I am not an Electrical Engineer, but I still think it would be possible to design a filterbank that would give optimal results. I could be wrong about this, but I mean is that not the whole point of doing research and experimenting with different strategies? that's much two cents. wink.gif


But what are "optimal results?"

Garf
QUOTE(Woodinville @ Jun 16 2006, 01:46) *

I'd say zero for 'n' myself. Deepen Sinha wrote the first fairly complete one I've heard of at the U of Minnesota, working for Ahmed Tewfik.

It was great on castinettes. It was horrible on stationary signals.


<tounge in cheek>
I believe you are mistaken. The paper clearly reports "near transparent" coding at 55-63kbps mono (or 110-128kbps stereo without any channel coupling). Clearly, that's an excellent result.
</tongue in cheeck>

I have some other paper from Deepen Shinha, which was written together with J. Johnston, also about a hybrid scheme. The idea looks plausible, and they reported improvement over PAC, which was not bad in itself. I wonder what became of that. If I'd have to guess, they discovered that the impulselike signals were almost never quite so isolated, and their wavelet filterbank was losing out for most mixed cases exactly because the energy compaction properties of the wavelet filterbank was worse than that of the DCT. Or maybe it was just too slow. I'm just wagering a wild guess here, anyway.

Woodinville
QUOTE(Garf @ Jun 16 2006, 12:15) *

QUOTE(Woodinville @ Jun 16 2006, 01:46) *

I'd say zero for 'n' myself. Deepen Sinha wrote the first fairly complete one I've heard of at the U of Minnesota, working for Ahmed Tewfik.

It was great on castinettes. It was horrible on stationary signals.


<tounge in cheek>
I believe you are mistaken. The paper clearly reports "near transparent" coding at 55-63kbps mono (or 110-128kbps stereo without any channel coupling). Clearly, that's an excellent result.
</tongue in cheeck>

I have some other paper from Deepen Shinha, which was written together with J. Johnston, also about a hybrid scheme. The idea looks plausible, and they reported improvement over PAC, which was not bad in itself. I wonder what became of that. If I'd have to guess, they discovered that the impulselike signals were almost never quite so isolated, and their wavelet filterbank was losing out for most mixed cases exactly because the energy compaction properties of the wavelet filterbank was worse than that of the DCT. Or maybe it was just too slow. I'm just wagering a wild guess here, anyway.

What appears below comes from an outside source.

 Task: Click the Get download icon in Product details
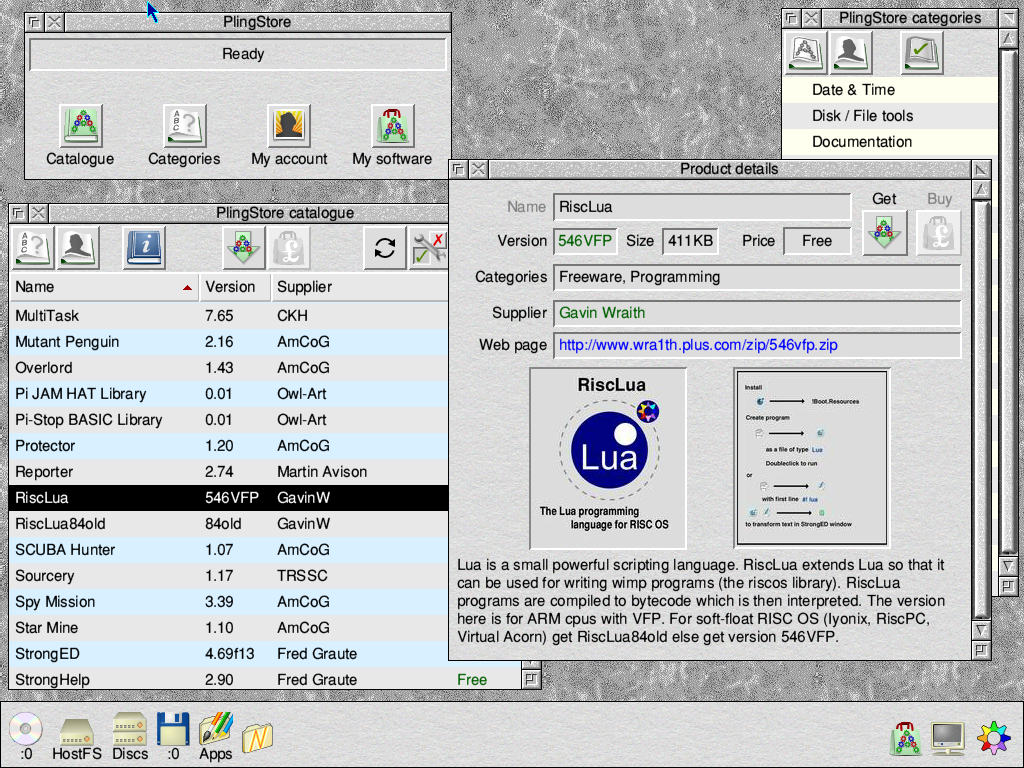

Well, perhaps it could be that while the wavelet decomposition is very good for transients, and the MDCT very good for stationary signals, that the switching between the two is hideously inefficient in terms of both perception and rate gain, and makes the switching so painful as to be nearly useless.

I believe John Princen published a paper on how to deal with mixed cases, but it suffered the same kind of problems in switching, and proved not to reduce the rate much if implimented in n^2 complexity anyhow.
foxyshadis
Hmm, interesting stuff. Has there been research into finding and subtracting transients out of the waveform and handing them to a wavelet sidechannel to compress? Or just piping the residue (however that's convenient to define) of an mdct coding into a wavelet engine? Rather than trying to switch off between the two for each window. You'd have to dampen it so that only areas that had high enough residual energy were passed on, so that the coding would be more efficient and as importantly, encoding and decoding much more performant in unaffected windows.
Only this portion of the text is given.